Exercise
Copy out the stretch of data from the line containing "Image resolution: width=760" through the line containing "I will 609,166.", character for character, including both of those lines.

(A run of data)

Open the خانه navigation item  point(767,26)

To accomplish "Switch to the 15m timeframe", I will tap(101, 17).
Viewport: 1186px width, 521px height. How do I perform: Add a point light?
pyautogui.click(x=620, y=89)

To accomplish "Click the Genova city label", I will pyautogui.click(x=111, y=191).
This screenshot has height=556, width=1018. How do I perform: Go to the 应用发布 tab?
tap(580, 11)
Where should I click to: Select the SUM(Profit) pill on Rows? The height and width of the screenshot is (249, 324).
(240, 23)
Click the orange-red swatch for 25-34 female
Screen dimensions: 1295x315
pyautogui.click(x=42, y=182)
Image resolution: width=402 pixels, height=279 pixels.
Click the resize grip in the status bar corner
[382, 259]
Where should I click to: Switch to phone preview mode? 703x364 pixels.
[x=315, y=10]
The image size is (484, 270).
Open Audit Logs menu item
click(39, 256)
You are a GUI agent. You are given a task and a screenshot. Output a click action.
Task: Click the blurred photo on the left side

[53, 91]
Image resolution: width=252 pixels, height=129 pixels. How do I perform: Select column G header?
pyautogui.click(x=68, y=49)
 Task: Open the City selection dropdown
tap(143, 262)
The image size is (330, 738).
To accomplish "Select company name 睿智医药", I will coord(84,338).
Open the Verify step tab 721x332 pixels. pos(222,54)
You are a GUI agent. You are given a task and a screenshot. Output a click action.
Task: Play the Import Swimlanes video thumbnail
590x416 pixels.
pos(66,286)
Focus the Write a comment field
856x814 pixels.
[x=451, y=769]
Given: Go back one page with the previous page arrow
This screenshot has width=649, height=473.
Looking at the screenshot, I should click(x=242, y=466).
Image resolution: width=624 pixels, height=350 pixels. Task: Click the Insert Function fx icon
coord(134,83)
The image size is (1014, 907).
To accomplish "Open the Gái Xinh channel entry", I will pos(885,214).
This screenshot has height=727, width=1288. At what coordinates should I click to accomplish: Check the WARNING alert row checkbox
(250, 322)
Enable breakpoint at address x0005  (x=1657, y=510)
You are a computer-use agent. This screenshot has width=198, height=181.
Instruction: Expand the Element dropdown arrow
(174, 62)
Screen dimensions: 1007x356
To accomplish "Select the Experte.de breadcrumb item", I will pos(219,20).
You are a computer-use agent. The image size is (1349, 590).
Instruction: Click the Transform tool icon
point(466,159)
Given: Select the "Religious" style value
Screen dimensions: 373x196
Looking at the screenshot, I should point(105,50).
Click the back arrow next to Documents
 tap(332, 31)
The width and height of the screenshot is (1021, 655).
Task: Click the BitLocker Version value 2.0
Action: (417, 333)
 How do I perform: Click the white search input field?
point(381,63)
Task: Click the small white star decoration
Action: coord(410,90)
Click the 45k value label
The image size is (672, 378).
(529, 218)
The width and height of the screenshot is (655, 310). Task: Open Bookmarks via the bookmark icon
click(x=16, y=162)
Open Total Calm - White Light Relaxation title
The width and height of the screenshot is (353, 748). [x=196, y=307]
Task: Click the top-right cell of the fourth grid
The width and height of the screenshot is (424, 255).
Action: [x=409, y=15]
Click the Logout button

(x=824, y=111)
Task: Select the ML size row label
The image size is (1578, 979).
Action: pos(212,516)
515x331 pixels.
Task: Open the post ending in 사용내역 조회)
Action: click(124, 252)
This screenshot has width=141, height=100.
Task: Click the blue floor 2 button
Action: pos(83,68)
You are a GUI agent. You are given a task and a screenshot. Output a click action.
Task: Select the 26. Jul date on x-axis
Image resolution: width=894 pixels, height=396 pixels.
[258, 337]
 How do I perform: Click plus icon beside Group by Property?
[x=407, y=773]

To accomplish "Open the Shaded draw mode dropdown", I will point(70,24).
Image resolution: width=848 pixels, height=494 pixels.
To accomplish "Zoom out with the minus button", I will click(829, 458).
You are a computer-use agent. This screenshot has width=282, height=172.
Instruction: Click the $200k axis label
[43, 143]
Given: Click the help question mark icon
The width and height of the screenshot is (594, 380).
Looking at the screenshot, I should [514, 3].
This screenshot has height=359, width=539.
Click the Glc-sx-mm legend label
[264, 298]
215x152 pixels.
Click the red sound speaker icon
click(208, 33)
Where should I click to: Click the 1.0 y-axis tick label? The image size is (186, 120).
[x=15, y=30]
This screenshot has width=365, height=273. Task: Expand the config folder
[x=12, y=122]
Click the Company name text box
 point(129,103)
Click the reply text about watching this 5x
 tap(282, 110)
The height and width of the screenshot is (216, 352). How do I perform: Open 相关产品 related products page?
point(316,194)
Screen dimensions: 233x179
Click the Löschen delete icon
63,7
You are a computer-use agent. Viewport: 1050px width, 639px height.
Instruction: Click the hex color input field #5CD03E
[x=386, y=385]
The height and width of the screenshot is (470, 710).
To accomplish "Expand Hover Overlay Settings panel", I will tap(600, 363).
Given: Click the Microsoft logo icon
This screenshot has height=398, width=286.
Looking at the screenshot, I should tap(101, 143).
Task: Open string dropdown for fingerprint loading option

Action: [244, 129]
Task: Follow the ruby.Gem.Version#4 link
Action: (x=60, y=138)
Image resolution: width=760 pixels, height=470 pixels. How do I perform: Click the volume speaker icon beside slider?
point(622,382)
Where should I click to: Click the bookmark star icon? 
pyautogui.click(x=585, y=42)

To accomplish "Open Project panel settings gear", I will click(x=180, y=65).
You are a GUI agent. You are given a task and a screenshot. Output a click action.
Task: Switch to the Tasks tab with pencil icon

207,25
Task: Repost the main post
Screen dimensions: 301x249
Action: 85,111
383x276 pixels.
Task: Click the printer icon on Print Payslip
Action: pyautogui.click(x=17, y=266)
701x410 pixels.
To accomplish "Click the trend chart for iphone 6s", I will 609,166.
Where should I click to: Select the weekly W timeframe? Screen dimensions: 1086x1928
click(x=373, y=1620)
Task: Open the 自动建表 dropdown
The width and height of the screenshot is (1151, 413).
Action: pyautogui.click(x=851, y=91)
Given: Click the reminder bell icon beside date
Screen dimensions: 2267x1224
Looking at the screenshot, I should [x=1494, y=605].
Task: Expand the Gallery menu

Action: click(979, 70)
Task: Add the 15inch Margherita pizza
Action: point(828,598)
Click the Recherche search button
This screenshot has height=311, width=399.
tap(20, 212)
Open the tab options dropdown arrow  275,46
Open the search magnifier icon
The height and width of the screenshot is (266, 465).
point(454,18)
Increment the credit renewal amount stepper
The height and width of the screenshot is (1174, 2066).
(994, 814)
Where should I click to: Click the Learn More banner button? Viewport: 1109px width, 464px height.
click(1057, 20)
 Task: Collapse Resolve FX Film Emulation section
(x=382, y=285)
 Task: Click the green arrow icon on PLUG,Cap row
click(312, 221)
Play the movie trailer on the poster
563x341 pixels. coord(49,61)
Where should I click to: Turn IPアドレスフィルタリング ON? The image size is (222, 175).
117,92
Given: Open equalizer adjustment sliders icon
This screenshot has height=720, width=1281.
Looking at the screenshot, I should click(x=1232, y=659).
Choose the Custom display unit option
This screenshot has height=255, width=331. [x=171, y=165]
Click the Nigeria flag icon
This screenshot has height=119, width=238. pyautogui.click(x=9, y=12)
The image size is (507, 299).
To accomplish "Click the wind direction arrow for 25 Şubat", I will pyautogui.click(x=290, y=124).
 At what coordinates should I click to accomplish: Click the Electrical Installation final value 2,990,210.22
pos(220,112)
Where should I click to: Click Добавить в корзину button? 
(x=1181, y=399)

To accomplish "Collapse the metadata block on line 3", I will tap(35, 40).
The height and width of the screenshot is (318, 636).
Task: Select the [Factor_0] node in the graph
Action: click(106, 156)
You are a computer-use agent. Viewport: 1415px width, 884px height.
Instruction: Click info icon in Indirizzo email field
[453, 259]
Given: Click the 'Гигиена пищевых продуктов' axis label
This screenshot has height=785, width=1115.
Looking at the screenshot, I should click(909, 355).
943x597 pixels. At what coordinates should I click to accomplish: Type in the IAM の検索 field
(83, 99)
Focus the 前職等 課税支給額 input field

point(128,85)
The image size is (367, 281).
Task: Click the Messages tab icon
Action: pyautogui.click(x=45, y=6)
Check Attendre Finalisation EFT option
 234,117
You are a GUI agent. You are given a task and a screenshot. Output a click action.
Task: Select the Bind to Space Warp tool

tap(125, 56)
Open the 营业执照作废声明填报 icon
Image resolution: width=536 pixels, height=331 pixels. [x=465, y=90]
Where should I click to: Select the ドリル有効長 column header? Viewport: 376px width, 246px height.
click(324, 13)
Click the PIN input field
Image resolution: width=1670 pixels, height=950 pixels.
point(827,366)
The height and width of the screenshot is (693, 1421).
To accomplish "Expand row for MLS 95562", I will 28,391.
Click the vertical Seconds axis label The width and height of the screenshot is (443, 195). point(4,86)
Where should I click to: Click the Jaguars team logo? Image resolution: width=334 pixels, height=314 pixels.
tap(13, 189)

Written answer
Image resolution: width=760 pixels, height=470 pixels. How do I perform: Click the volume speaker icon beside slider?
point(622,382)
Where should I click to: Click the bookmark star icon? 
pyautogui.click(x=585, y=42)

To accomplish "Open Project panel settings gear", I will click(x=180, y=65).
You are a GUI agent. You are given a task and a screenshot. Output a click action.
Task: Switch to the Tasks tab with pencil icon

207,25
Task: Repost the main post
Screen dimensions: 301x249
Action: 85,111
383x276 pixels.
Task: Click the printer icon on Print Payslip
Action: pyautogui.click(x=17, y=266)
701x410 pixels.
To accomplish "Click the trend chart for iphone 6s", I will 609,166.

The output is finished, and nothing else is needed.